CBN governor, Godwin Emefiele announced at the end of the Monetary Policy Committee (MPC) early last week of apex bank’s decision to switch to the long – awaited flexibility in the Foreign Exchange market, although it would still retain a small window to fund some critical transactions.
BusinessDay gathered that the framework was actually ready as at the time Emefiele was announcing the new policy but that immediate concerns raised by market operators and analysts necessitated the apex bank to rethink the content of the framework, to ensure it meets current realities.
Some of the areas of concerns by some analysts include, the definition of the small window and critical transactions and whether arbitrage and round tripping would not be encouraged through the official window, among others.

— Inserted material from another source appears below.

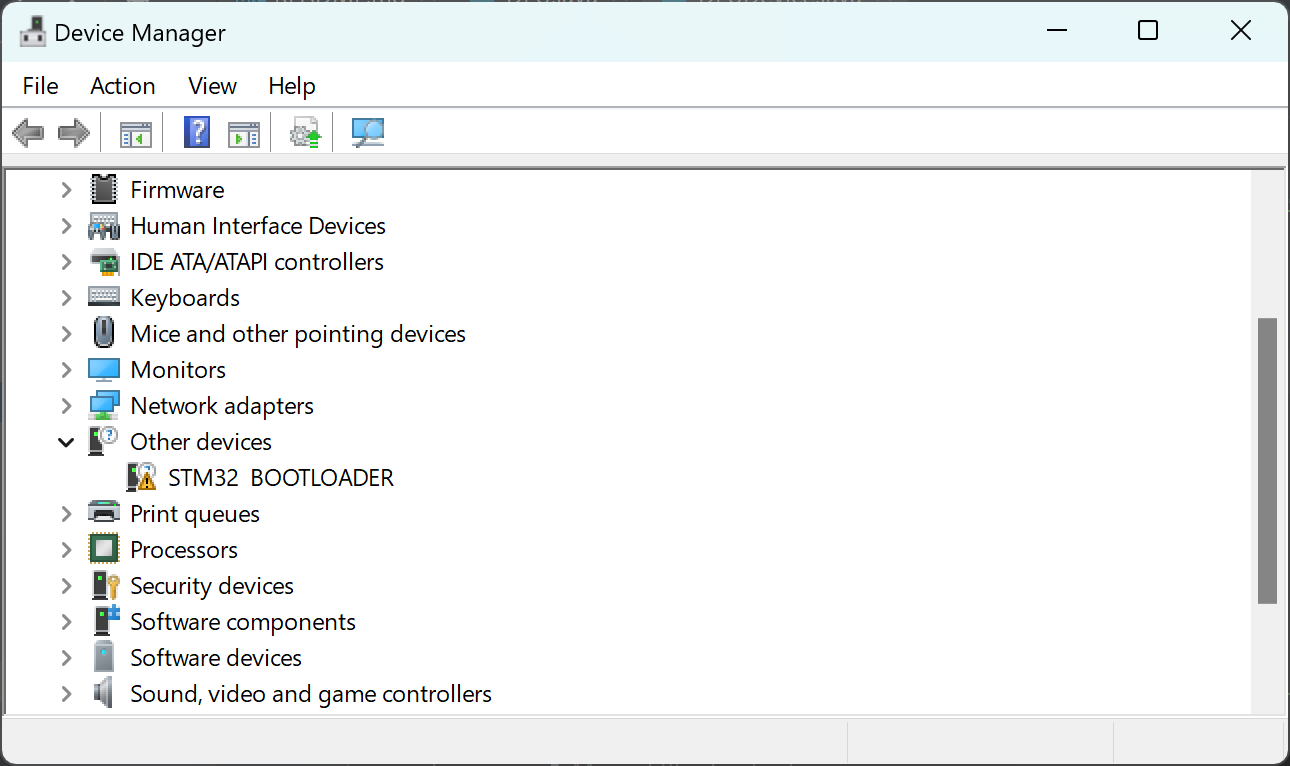The height and width of the screenshot is (766, 1290).
Task: Open the View menu
Action: click(x=211, y=86)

Bismarck Rewane, managing director of Financial Derivatives had for instance, raised concerns after the announcement that having a different rate for critical transactions would obviously serve as a recipe for abuse and should be discouraged immediately.
Rewane would prefer all FX demand to face the autonomous market, which he argued, must of course be supported by market fundamentals.
Dolapo Oni, head, energy research, Ecobank, had while contributing to a programme on Channels Television questioned the beneficiaries of the window and at what exchange rate.
Friday Ameh, energy analyst had also queried the rational for the proposed window and why CBN would not like to do away with the past policies that are not beneficial to the investing public.
A top official of the CBN told BusinessDay that a key amendment to the new document would be to ensure that this critical window is kept significantly small, say much less than 20 percent of total FX market transactions.
He said the idea is basically to ensure that the window is quite small that it does not raise appetite for arbitrage or cause distortions to the fundamentals of the market.
BusinessDay also learnt that the CBN is also re-tooling what would actually constitute those ‘critical transactions’ in the new FX era to ensure they meet market expectations.
But, the banking stocks had, until Thursday, being haemorrhaging as investors in Africa’s largest economy have come to the realisation that the delay in releasing the much awaited guidelines may culminate in the loss of significant investment.
Consequently, the earlier announcement after the MPC meeting, investors’ appetite for the stocks went over the roof, giving way for a bullish rally which saw stocks soar to near a 5-month high in response with the main stock index closing at 28,260 points, up 3.78 percent to levels last seen on Jan. 5.
However, it appears a dumping competition is at hand, as investors are seen rolling over one another to dispose stocks they had found attractive in the wake of the MPC’s announcement, which they anticipated would lead to naira devaluation.
“The kind of rally we saw in the market in the couple of days on the back of the announcement to adopt a flexible exchange rate system was unprecedented and as a result of profit taking from investors,” said Tajudeen Ibrahim, team head, Chapel Hill Denham Limited, a Lagos based investment house, by phone.
However, as at Thursday, NSE All Share Index was up 1.2 percent with the main stock index closing at 27,183.64 points. Market Capitalisation also experienced appreciation to N9.34 trillion, from N9.29 trillion as June 1, 2016.
Latest figure from the National Bureau of Statistics (NBS) showed total trade balance as at the first quarter drop by 22.60 percent to N2.72 trillion. The steep decline in exports brought the country’s trade balance down –N184.1 billion.
Nigeria, Africa’s largest economy saw its GDP growth contract by 0.36 percent, the lowest since 2004. Emefiele says the budget delay made a recession imminent and unavoidable.
“Ideological differences and reluctance to allow market forces work is responsible for the economic slowdown,” said Rewane.